I’m also curious about why use

pub const tests = .{
    struct {

instead of

pub const tests = struct {

If I understand the question correctly as “Why is tests itself a tuple?”, the answer is: I want to have the option to add other tests with their own sets of cases, theoretically. My example didn’t include any though so here they come:

pub const tests = .{
    struct {
        const base_name = "isSmallNumber";
        pub const cases = .{
            .{ .input = 1, .expected_result = true },
            .{ .input = 10, .expected_result = true },
            .{ .input = 100, .expected_result = false },
        };

        pub fn run(comptime case_index: usize) !void {
            const test_case = cases[case_index];
            const result = isSmallNumber(test_case.input);
            try std.testing.expectEqual(test_case.expected_result, result);
        }

        pub fn caseName(comptime case_index: usize, buffer: []u8) ![]u8 {
            const test_case = cases[case_index];
            return try std.fmt.bufPrint(buffer, "{s}({d})", .{ base_name, test_case.input });
        }
    },
    struct {
        const base_name = "parseEvent";
        pub const cases = .{
            .{ .input = 0, .expected_result = KeyEvent{ .code = .{ .Char = ' ' } } },
            .{ .input = 1, .expected_result = KeyEvent{ .code = .{ .Char = 'a' } } },
            .{ .input = 31, .expected_result = KeyEvent{ .code = .{ .Char = '?' } } },
        };

        pub fn run(comptime case_index: usize) !void {
            const test_case = cases[case_index];
            const result = try parseEvent(&.{ test_case.input }, false);
            try std.testing.expectEqual(test_case.expected_result, result.?);
        }

        pub fn caseName(comptime case_index: usize, buffer: []u8) ![]u8 {
            const test_case = cases[case_index];
            return try std.fmt.bufPrint(buffer, "{s}({d})", .{ base_name, test_case.input });
        }
    },
};

Thanks for the clarification.

However I feels that this add unnecessary complexity. Table driven testing reason is to make tests simpler, as an example sub tests.

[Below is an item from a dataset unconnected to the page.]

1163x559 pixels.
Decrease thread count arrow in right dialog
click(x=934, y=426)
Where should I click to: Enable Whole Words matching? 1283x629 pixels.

Maybe a better approach is to update the test runner to support sub tests.

You might be right there. I really did not spend a lot of time designing this though. I just wanted to demonstrate with an example that the OP’s problem can be solved with, in my opinion, a reasonable amount of code and complexity. It can surely still be improved a lot and there are probably completely different approaches as well.